Sending big hugs to you!
qft

suicide is a permanent solution for what is often a temporary problem ya dig ?
 
It's still a solution and in the end you're dead anyway. What's a year or twenty. Underlying your quote that is often bandied about when the topic of suicide come up is the unconscious belief in personal immortality. See Ernest Becker's Denial of Death And in many cases the suicide who holds back continues to suffer and suffer year after year waiting for a relief that never really materializes.
 
It is quite possible to support the right of every human being, regardless of age, illness, circumstances or cause of despair, to end his or her own life and to still hold the opinion that it is not usually the best solution. I agree with Moreaux that giving a sober life a full and concentrated chance before allowing despair to be the final word is a good idea in your case. Do you think if you could kill the despair you would want to live? Most of us would but some might still answer 'no'. It depends how much a person has detached from life. The truth is that Bluelight does not allow threads on how to end life--it would be irresponsible and IMO immoral to do so on the internet. Having said that, there are many resources on the web elsewhere. I am not closing this thread because I think that no matter how you feel about your life and imagined death at this moment, you did reach out to your fellow human beings for help. While we cannot advise someone how to kill him/herself we can certainly relate to your feelings of overwhelming despair--most of us here have felt the same (or currently still are in some cases).

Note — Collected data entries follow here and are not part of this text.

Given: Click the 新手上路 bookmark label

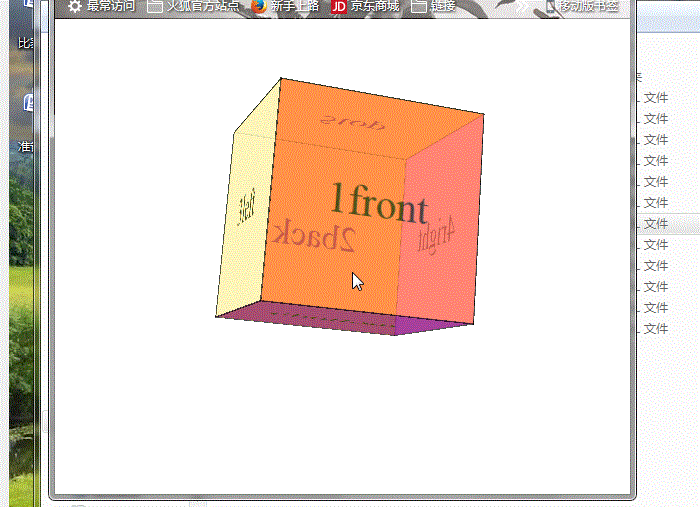Looking at the screenshot, I should (x=295, y=6).
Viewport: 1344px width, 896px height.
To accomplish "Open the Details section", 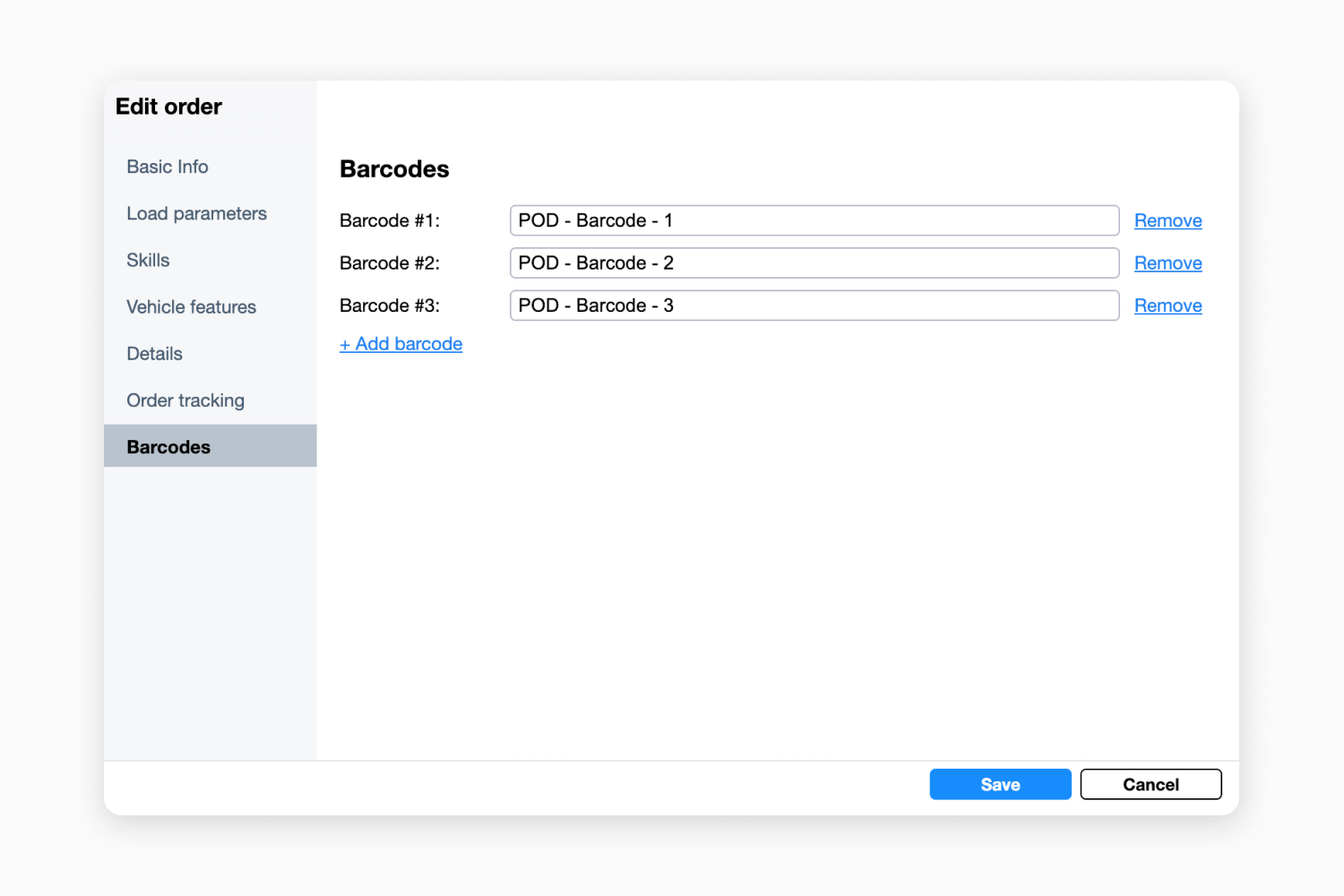I will [154, 353].
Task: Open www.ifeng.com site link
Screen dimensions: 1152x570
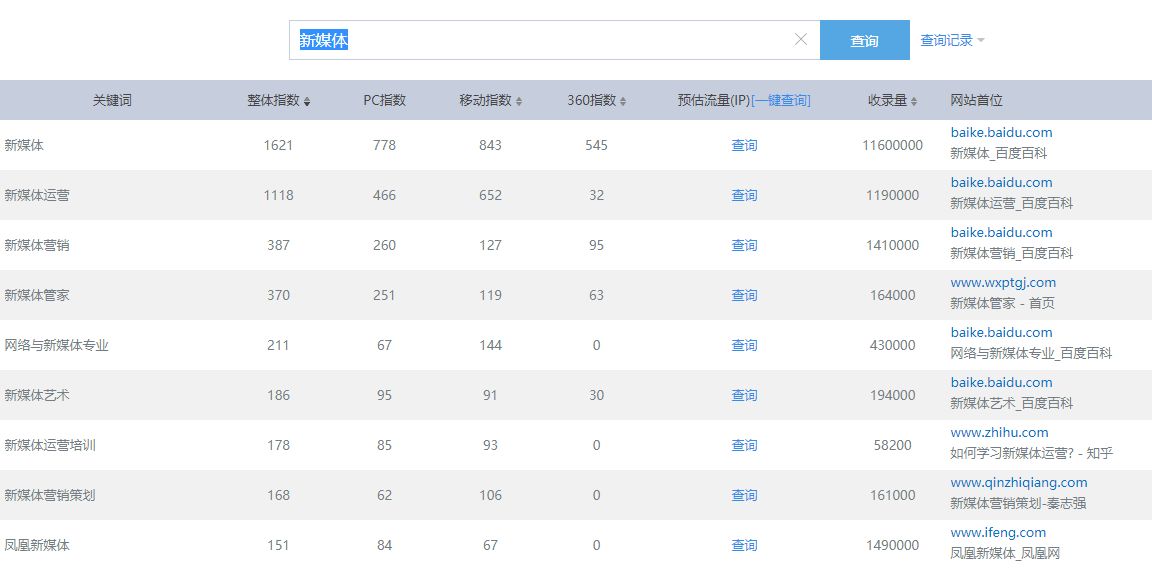Action: pos(998,532)
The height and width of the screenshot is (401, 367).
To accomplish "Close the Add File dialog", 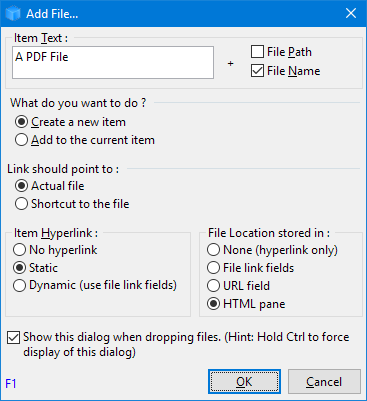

I can only imagine that dealing with the grief of your father's death, the anxiety over your mother's illness and having anything at all to do with the criminal injustice system, not to mention fear of homelessness etc, would have you quite rationally wanting out of your pain. But here is a truth:grief can be a wisdom, loss can be a door opened, not slammed. Anxiety can be tamed and diminished. A life of cascading mistakes and failures can be the source of great compassion and courage and resilience--and the world needs so much more of this. The best people I know are people that have been broken and know exactly what that means and how it feels.